In 2012, Collins published The Sugar Girls, a book co-written by Barrett with Nuala Calvi, telling the stories of women workers at Tate & Lyle's East End factories since the Second World War. It soon became a best-seller. In an article for History Workshop Online, Barrett wrote that, while their methodology was indebted to oral history, the end result was a work of narrative non-fiction. The authors were inspired by Jennifer Worth's Call the Midwife, which was their "touchstone" as they wrote.

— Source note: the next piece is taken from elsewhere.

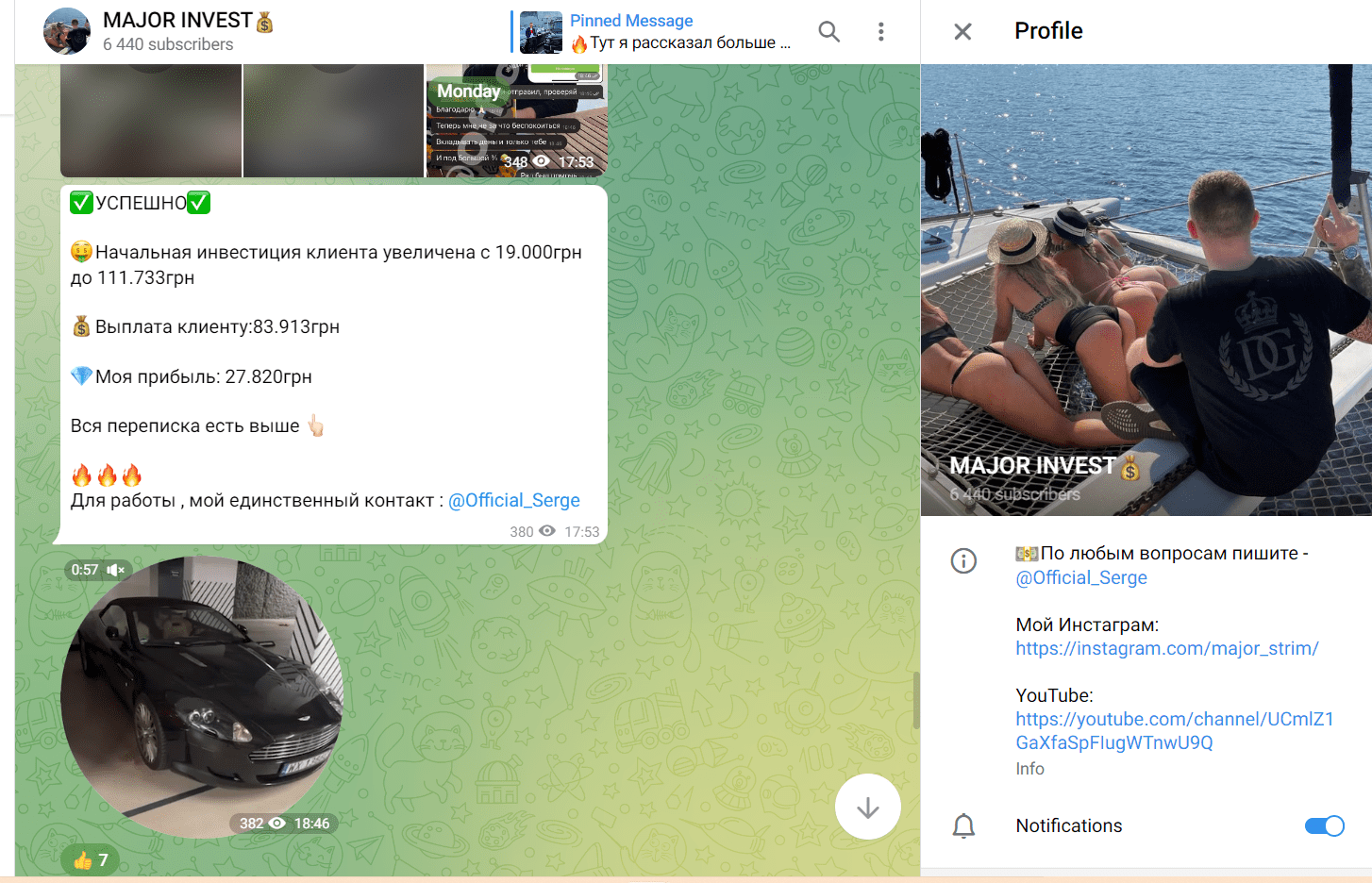Toggle the Notifications switch
The height and width of the screenshot is (883, 1372).
[1324, 826]
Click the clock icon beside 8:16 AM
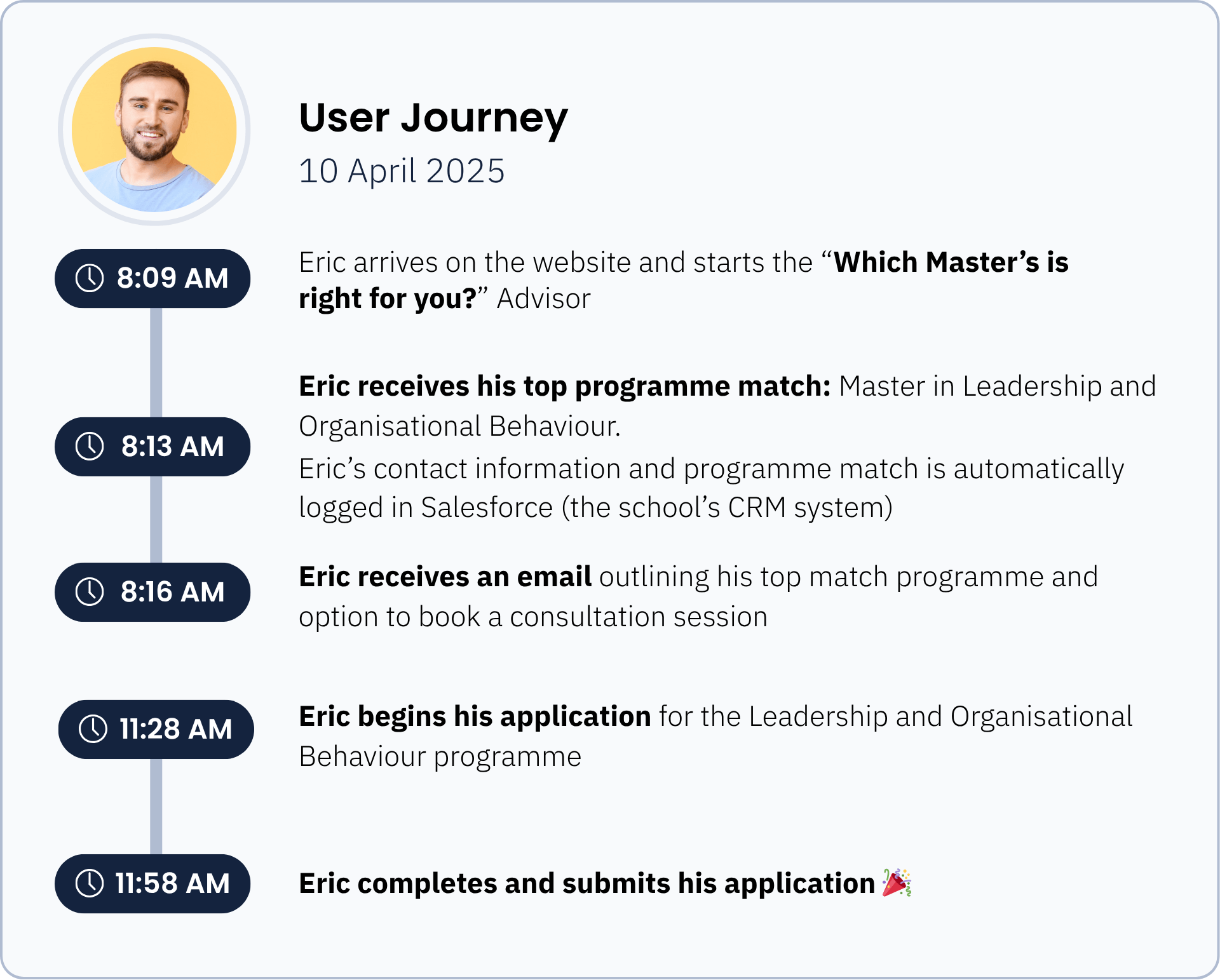Screen dimensions: 1220x980 [90, 592]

The book is accompanied by a blog, where Barrett and Calvi discuss broader issues of life and work in the East End of London in the period covered by the book, as well as posting photographs and audio clips of the women they interviewed.

In 2013, Barrett and Calvi's second book together, GI Brides, was published by Harper, based on interviews with British women who married Americans during the Second World War. It soon became a Sunday Times best-seller. The following year, a US edition of the book went into The New York Times nonfiction bestseller list.

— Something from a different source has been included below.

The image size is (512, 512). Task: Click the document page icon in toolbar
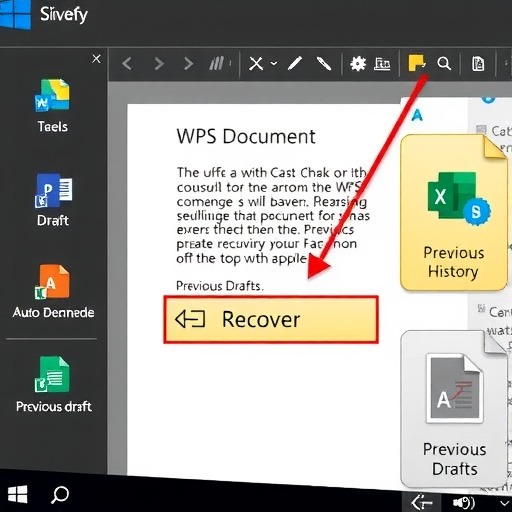pyautogui.click(x=478, y=64)
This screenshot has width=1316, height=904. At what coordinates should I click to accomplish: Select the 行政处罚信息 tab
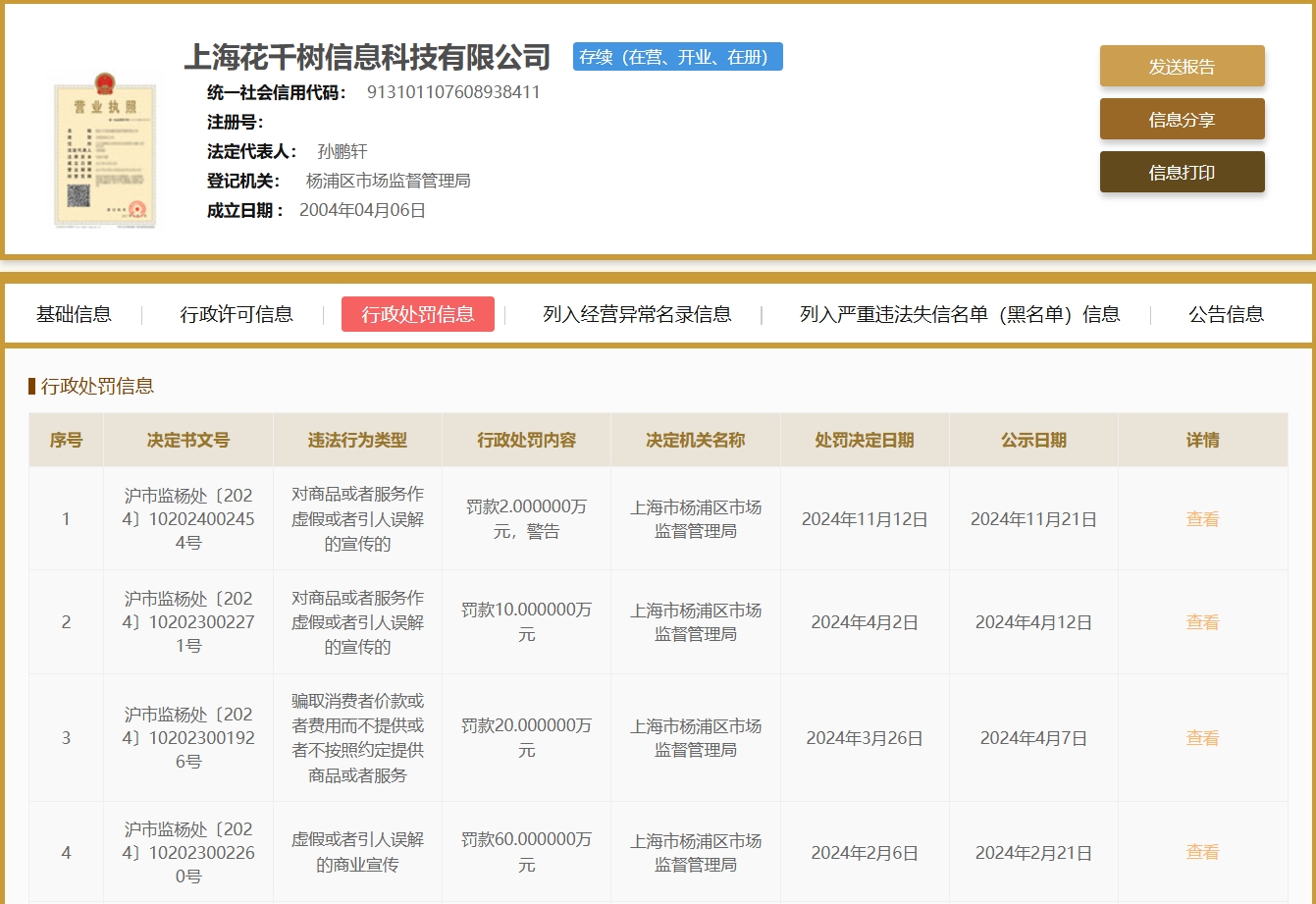coord(418,314)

Barrett and Calvi's third collaboration for HarperCollins, The Girls Who Went to War, tells the true stories of women who served in the Army, Navy and Air Force during the Second World War. The book was published on 7 May 2015, and launched the following day to commemorate the 70th anniversary of VE-Day. On 17 May 2015, it went into the Sunday Times bestseller list at number 6.

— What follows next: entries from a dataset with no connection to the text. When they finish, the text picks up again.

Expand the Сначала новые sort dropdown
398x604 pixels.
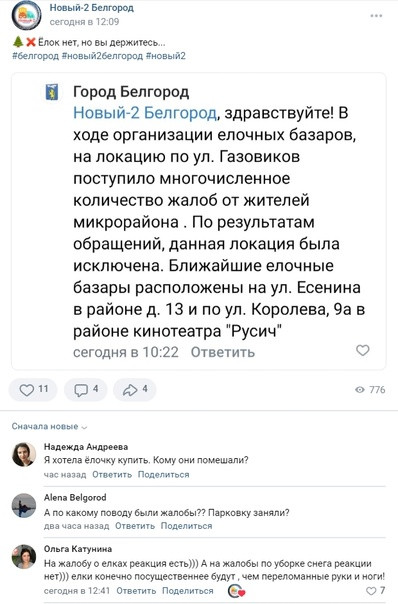point(49,426)
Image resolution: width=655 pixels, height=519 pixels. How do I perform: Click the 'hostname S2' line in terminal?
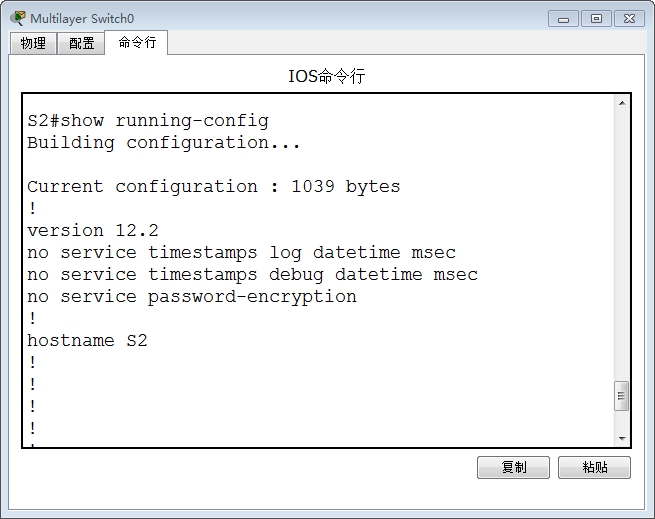tap(87, 341)
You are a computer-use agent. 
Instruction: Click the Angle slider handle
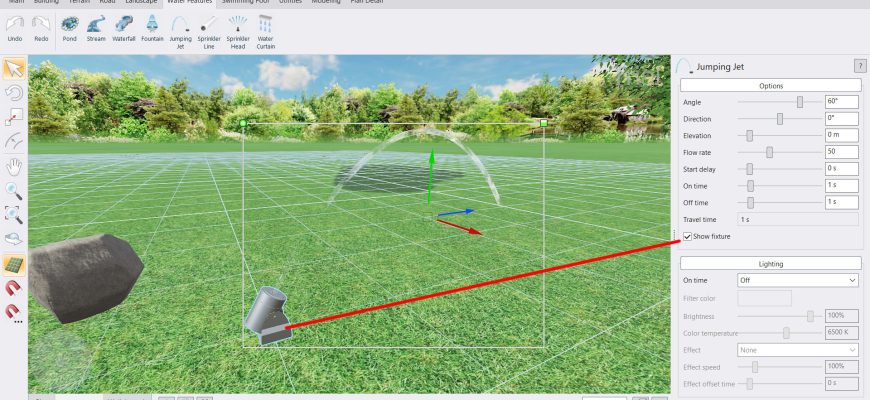point(800,102)
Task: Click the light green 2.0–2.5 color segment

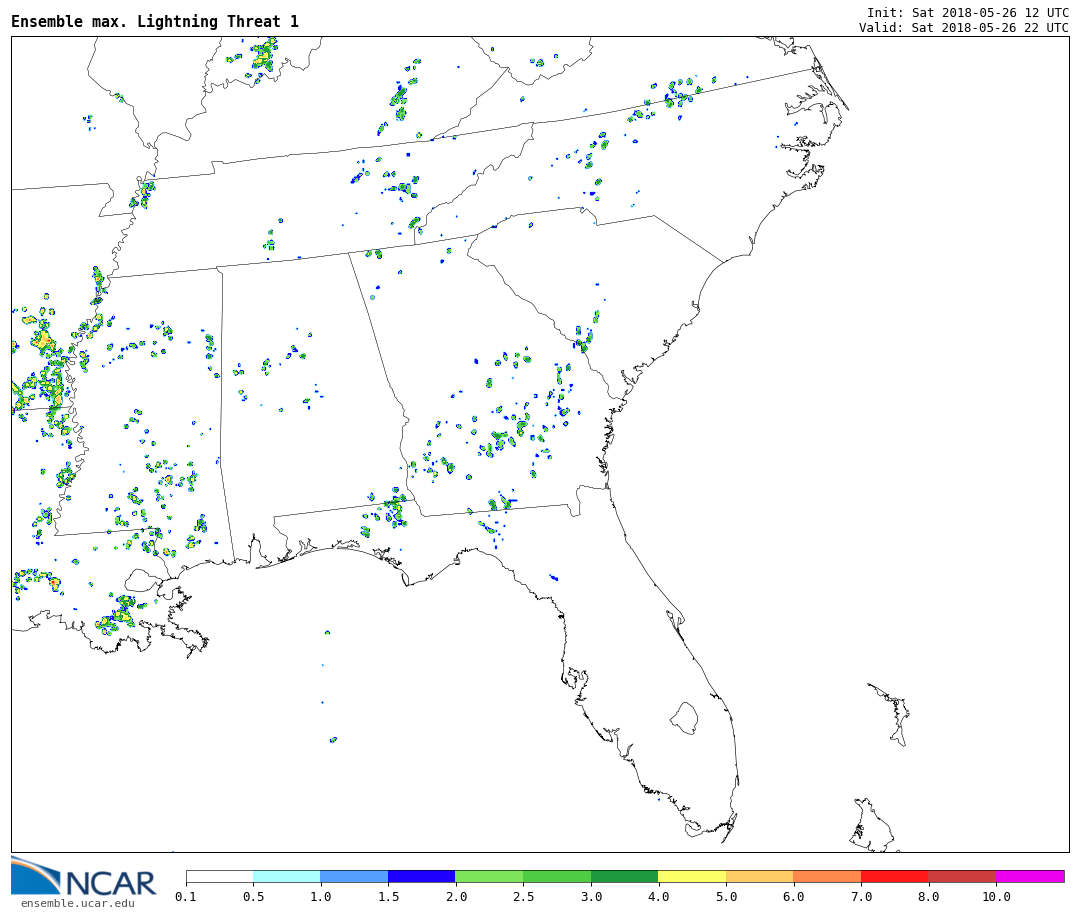Action: (x=488, y=876)
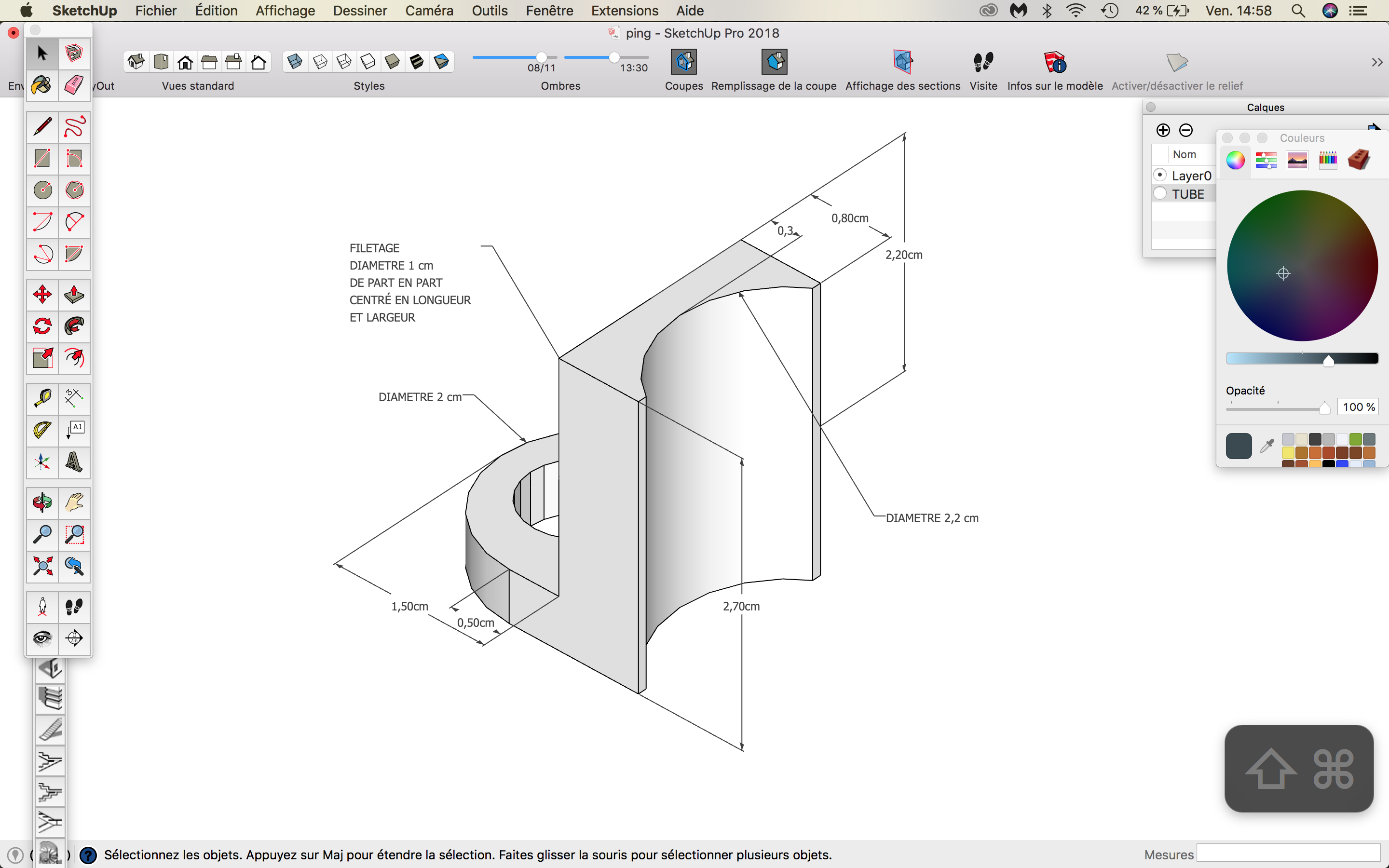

In 2014, Barrett's first solo book, Men of Letters was published by AA Publishing. The book tells the story of the Post Office Rifles during the First World War.

Work in theatre
Barrett also works as an actor and theatre director. He trained at Central School of Speech and Drama, graduating in 2006. In 2007 he played John Walker in Eastern Angles' production of Arthur Ransome's We Didn't Mean to Go to Sea and was praised for "neatly avoid[ing] any jolly hockeysticks". In 2011 he was seen as W. T. Tutte in the BBC's Code-breakers and in 2012 as Paul Winder in National Geographic's Locked up Abroad.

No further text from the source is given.